↓ Содержание ↓
↑ Свернуть ↑
| Следующая глава |
На ком ездят марсиане
В одну телегу впрячь не можно...
А. Пушкин. Полтава
Об этом спорят с давних времён. Потому что проблема сложная и в общем виде, для любого случая, не решаемая.
Сформулировать её можно так: если мы описываем чужой читателю мир, всё равно экзотический или фантастический, то до какой степени можно использовать привычные слова родного языка?

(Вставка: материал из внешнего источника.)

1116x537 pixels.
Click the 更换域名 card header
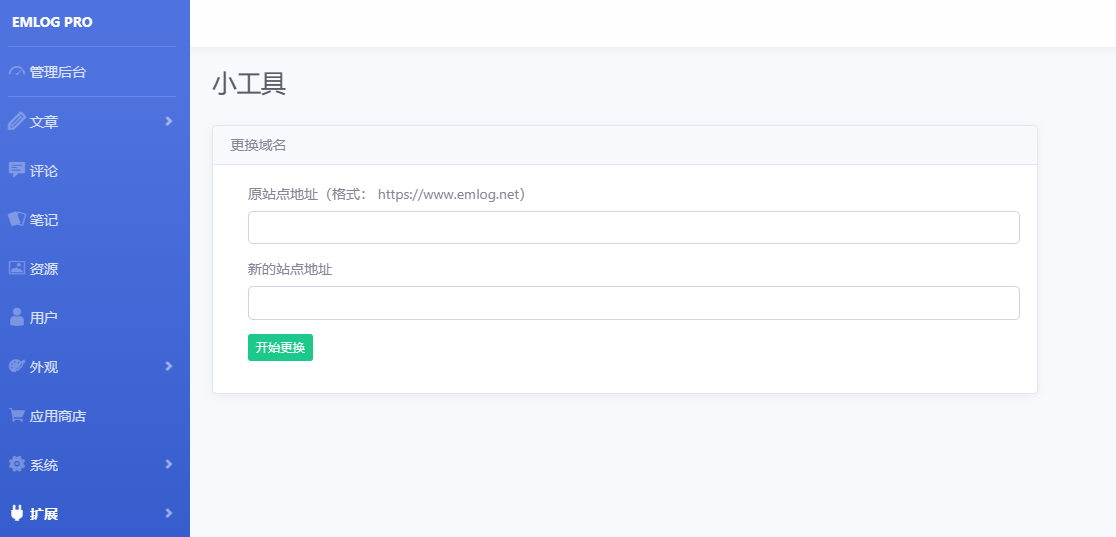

С одной стороны, ванакс Агамемнон колдобина в тексте, о которую читатель, знакомый с древней историей в пределах школьной программы, непременно споткнётся. И после третьего-пятого похода от подобных колдобин к разъяснительным сноскам, скорее всего, бросит бродить по кочкам великой поэмы. А царь Агамемнон просто и понятно. И неважно, что структура власти в Микенах не очень напоминала русскую монархию зато Гнедич приблизил к русским читателям мир «Илиады», погрузил в него, увлёк им настолько, что в те времена даже в переложениях «Слова о полку Игореве», по замечанию ехидного Корнея Чуковского, «Ярославна принуждена была плакать гекзаметром».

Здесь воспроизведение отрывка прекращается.